野生動物保護管理事務所が群馬県沼田市北部の池田地区の住民を対象にクマ被害へのアンケート調査を行ない、「クマが集落に来なければ山奥での存在は容認する」という考えが多かったと発表しました。
農作物被害が続出する中で、住民の極めて冷静で常識的な回答が得られたと同事務所が分析しています。
池田地区というと、スノーシューツアーのコースの一つの玉原高原のすぐ麓にあります。
山からも近く、というかこの地区自体が山の中にあるので、2年前のクマ騒動の時も相当なクマ被害が出てたようです。
「いてもいいから集落に来ないで欲しい」が33%で、「奥山からもいなくなって欲しい」が12%だったとか。

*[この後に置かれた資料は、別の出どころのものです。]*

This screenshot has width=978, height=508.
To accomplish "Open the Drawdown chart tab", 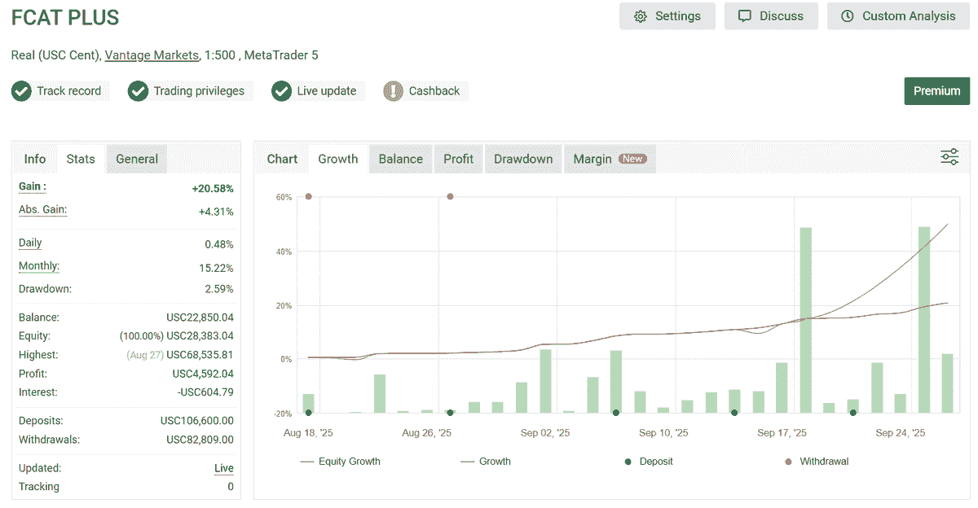I will coord(523,159).
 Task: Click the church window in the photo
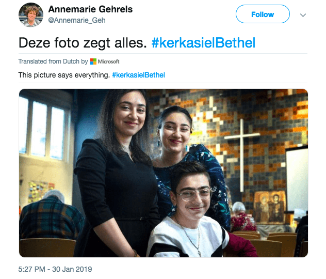(x=45, y=128)
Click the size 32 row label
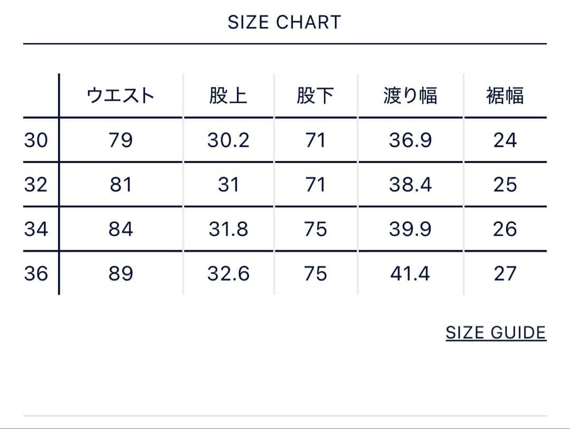The height and width of the screenshot is (429, 570). coord(36,185)
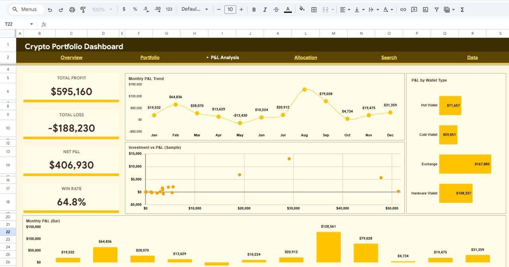Insert a chart using the chart icon
The image size is (509, 267).
[426, 9]
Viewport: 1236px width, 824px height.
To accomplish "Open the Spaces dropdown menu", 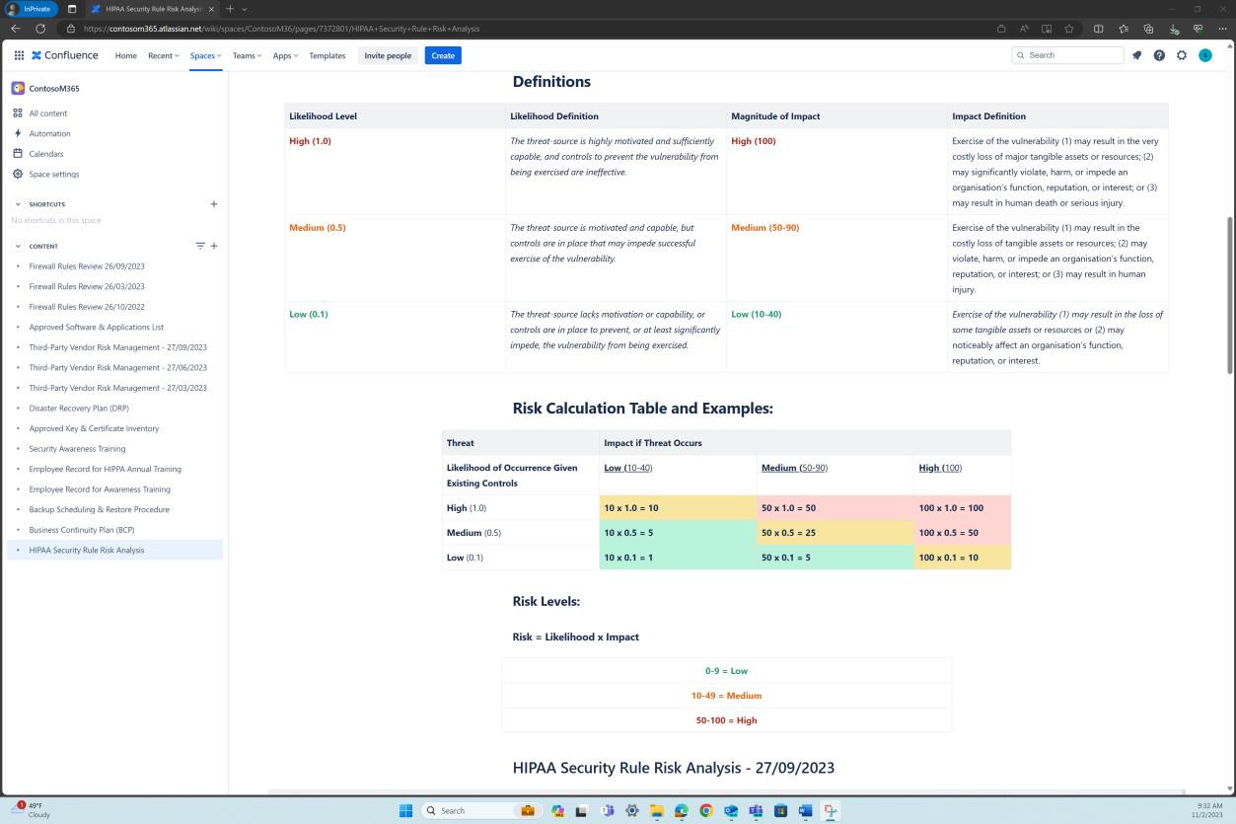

その他の選択肢がなんだったのか知りたいところですけど、新聞記事で読んだのであまり詳しくは乗ってませんでした。
33%って少ないじゃん、と思う人がいるかもしれませんが、その他の質問項目では
「自分の畑にクマが出没する」86%
「クマをどう思うか」→「怖い」70%
というアンケートの状況で3割以上が、山奥ならいてもいいと答えているのは凄いと思いました。
クマ被害に関係ない地域に住んでいる人が保護を訴えるのは簡単ですが、実際に被害を受けている人たちがこういうクマの存在を容認する考えを見せているとは驚きです。
自然保護などの考えが浸透してきているんでしょうか。
ツキノワグマのイメージとして、たいして珍しくも無いとか数が沢山いそうとかいうのがあります。
が、個体数の少ない大型哺乳類ですから、ちょっと駆除しただけで簡単に数が減って子孫を残せなくなってしまいます。
九州では絶滅宣言が出てるくらいですし。
山近くの住人に負担をかけないで保護をするのは難しいんですが、こういう所で県や市などの行政の役割を期待したいですね。